From the line with "You are a GUI" down to the final line of the records below, retype everything exactly and leave out the rest.

**Data to use**
■ ■ ■ ■ ■

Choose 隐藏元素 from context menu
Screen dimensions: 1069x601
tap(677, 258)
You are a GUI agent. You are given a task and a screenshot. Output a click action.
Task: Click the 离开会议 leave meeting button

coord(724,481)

■ ■ ■ ■ ■

**Task response**
You are a GUI agent. You are given a task and a screenshot. Output a click action.
Task: Click the 离开会议 leave meeting button

coord(724,481)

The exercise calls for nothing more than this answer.